Are thoose relevant maybe?

 

[UFHH01]

Hi Daka Media KG,

the Command " find /var/www/vhosts/system -type f -name "*log" -exec grep -i -H "STRING_THAT_YOU_WANT_TO_SEARCH_FOR" {} \; " throughs out "find: missing argument to `-exec' "

If you use "copy&paste" from the forum, please make sure that all format codes from the forum are not copied ( some signs and formats might be invisible in your command line, but will still exist and result in an unwanted command ). In order to avoid that, pls. copy the string from the forum to notepad ( or something similar ), before copying the command from there and only paste the copy from notepad to your command line!


Your statement

Postfix Fail2Ban is Online since Month. I dont understand this. Already ask my self if Fail2Ban did anything.....

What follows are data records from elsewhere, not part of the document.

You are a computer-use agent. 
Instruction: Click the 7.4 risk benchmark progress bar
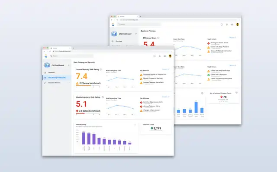tap(88, 85)
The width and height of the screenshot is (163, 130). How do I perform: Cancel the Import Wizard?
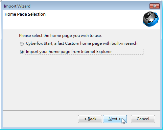(143, 119)
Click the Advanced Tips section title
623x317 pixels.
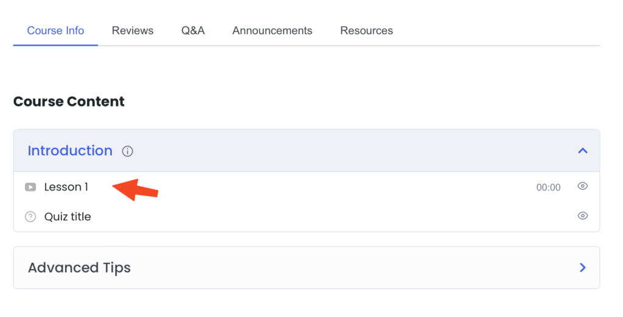[x=79, y=268]
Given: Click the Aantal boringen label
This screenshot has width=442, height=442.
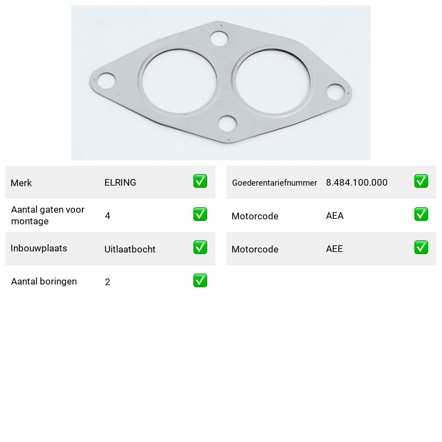Looking at the screenshot, I should coord(44,281).
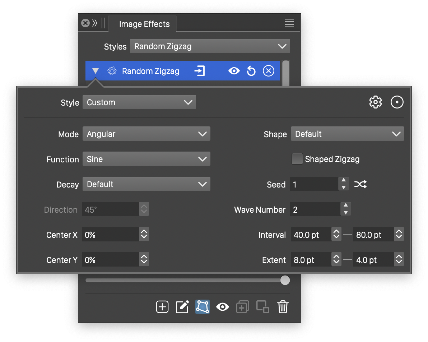This screenshot has height=342, width=428.
Task: Click the edit pencil icon in bottom toolbar
Action: point(182,307)
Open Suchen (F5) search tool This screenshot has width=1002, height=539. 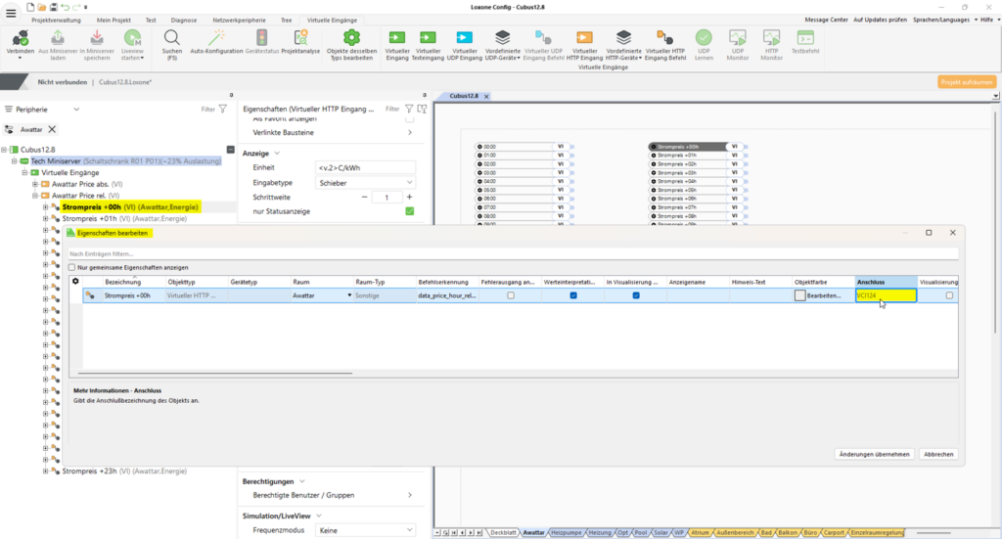[171, 37]
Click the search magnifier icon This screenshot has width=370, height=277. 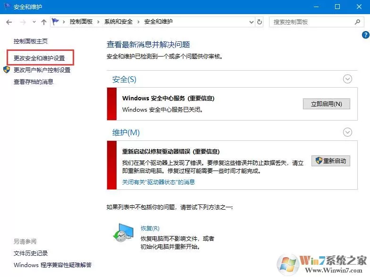click(x=357, y=22)
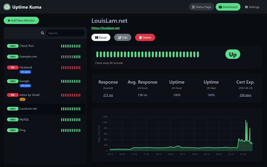267x167 pixels.
Task: Click the trash icon on the Delete button
Action: tap(140, 37)
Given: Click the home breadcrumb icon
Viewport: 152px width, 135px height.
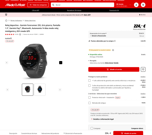Looking at the screenshot, I should (x=6, y=21).
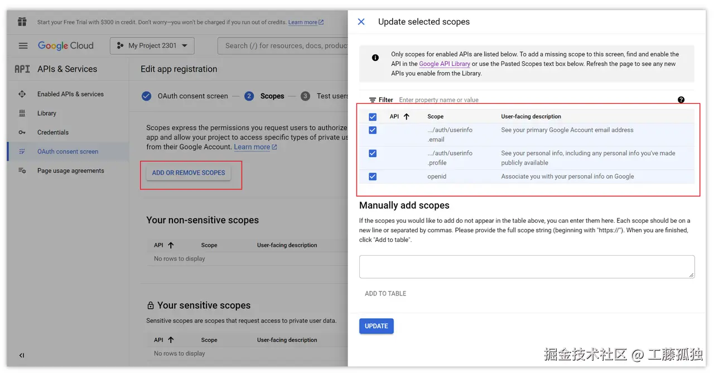The image size is (714, 373).
Task: Click the Google Cloud logo
Action: [65, 45]
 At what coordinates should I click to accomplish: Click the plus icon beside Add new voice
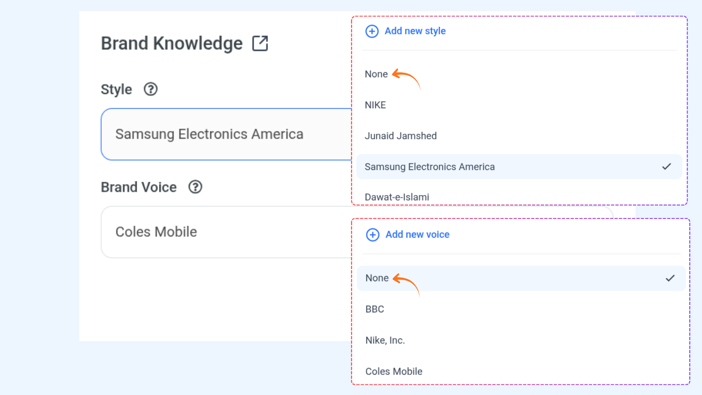click(x=373, y=234)
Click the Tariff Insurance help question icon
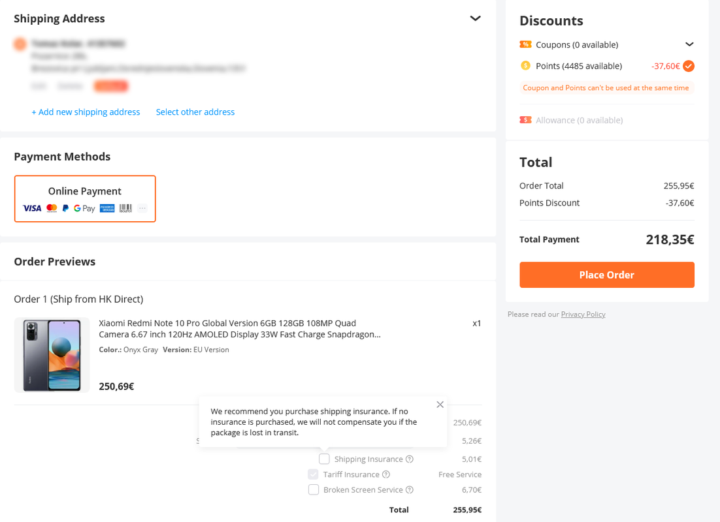720x522 pixels. [x=386, y=474]
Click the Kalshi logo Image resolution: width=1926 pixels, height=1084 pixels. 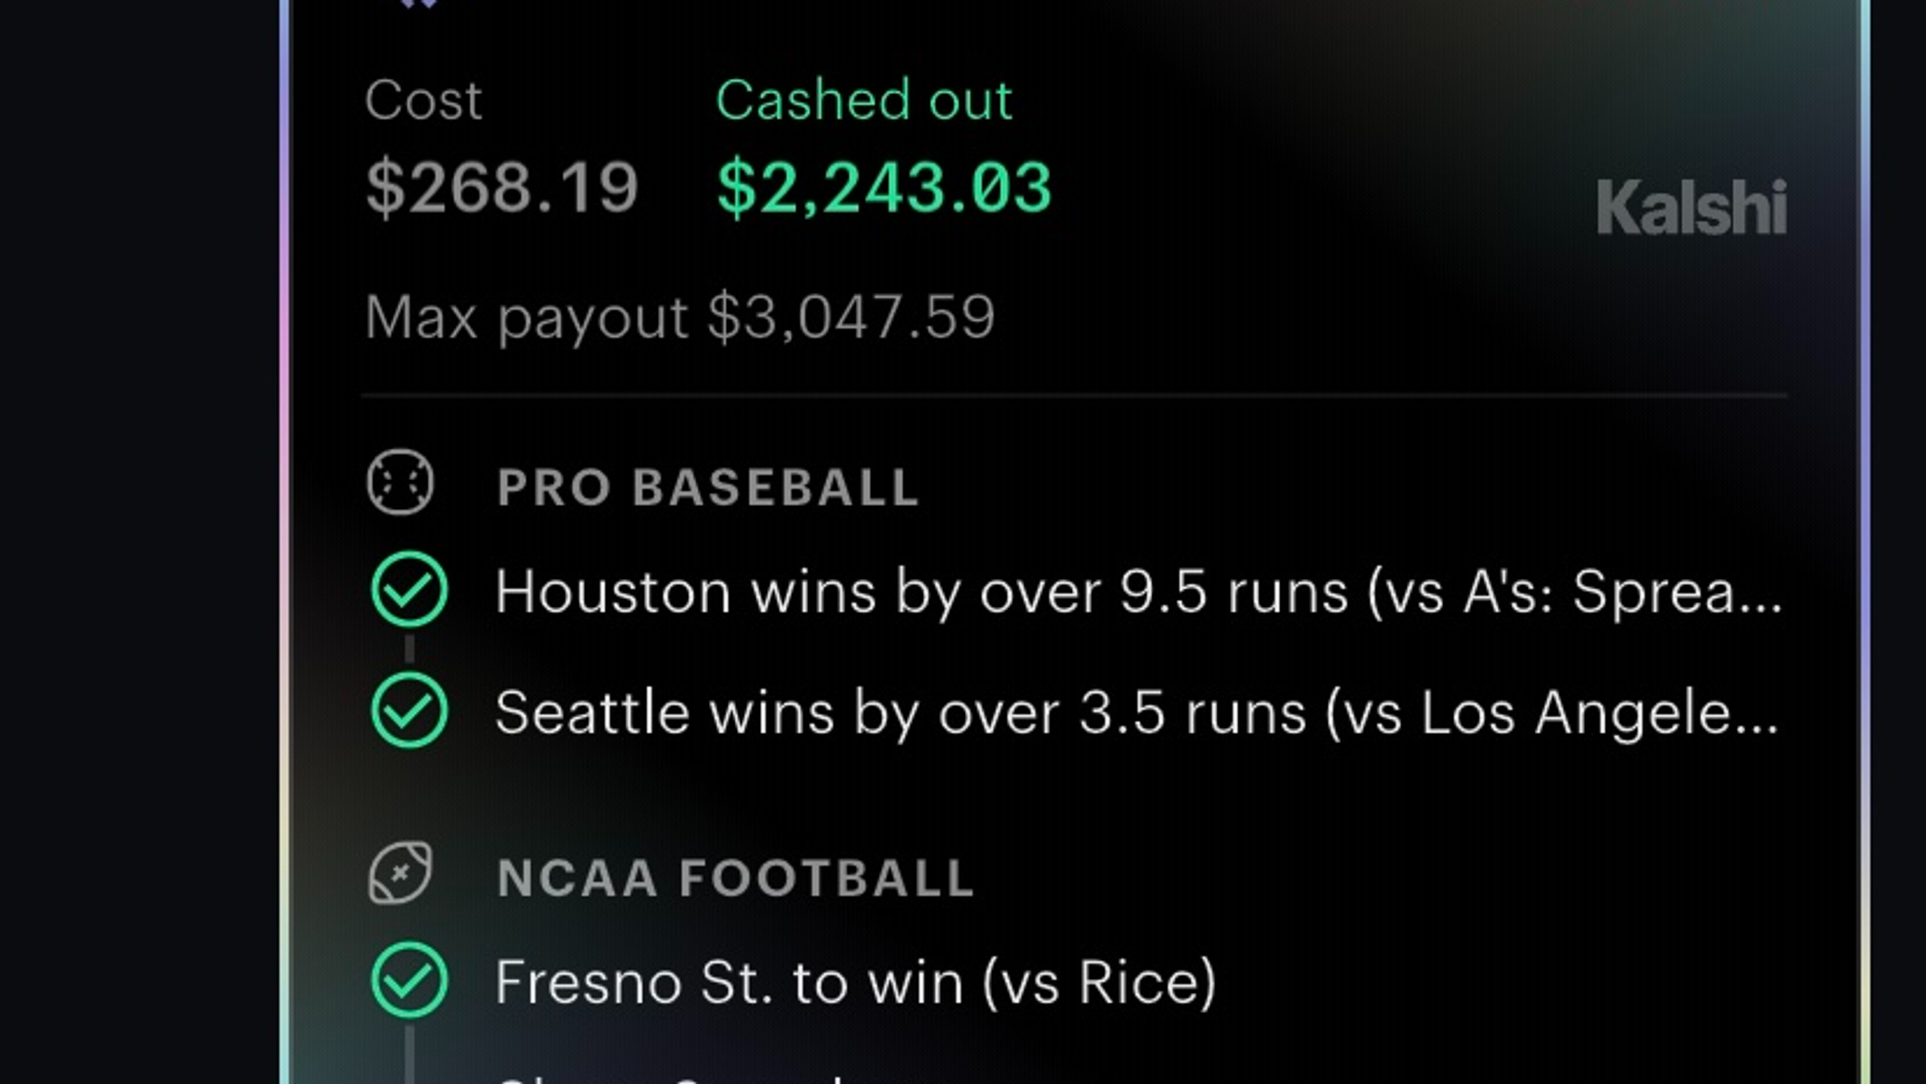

again leaves only space for guessing, but not for investigations. If you really want decent answers, then log - files and depending configuration files should be added from Fail2Ban.


Pls note as well:
If you already found a "hack" - script on your server, it is essential to stop all services on your server. Your server is already compromised and you really need to find the security whole, why this script could be placed on your server and how it has been placed there.

The way you are acctually trying "to repair" your compromised server and it's misconfigurations is just fumbling around and might not at all result in a secure server - you could close one security whole, while another one could be opened with another script in the background. Please backup your content from your domain(s), backup your database(s) and restart a completely new, fresh server installation. Before you restore your content and database(s), pls. make sure to inspect it, in order to avoid former mistakes and misconfigurations.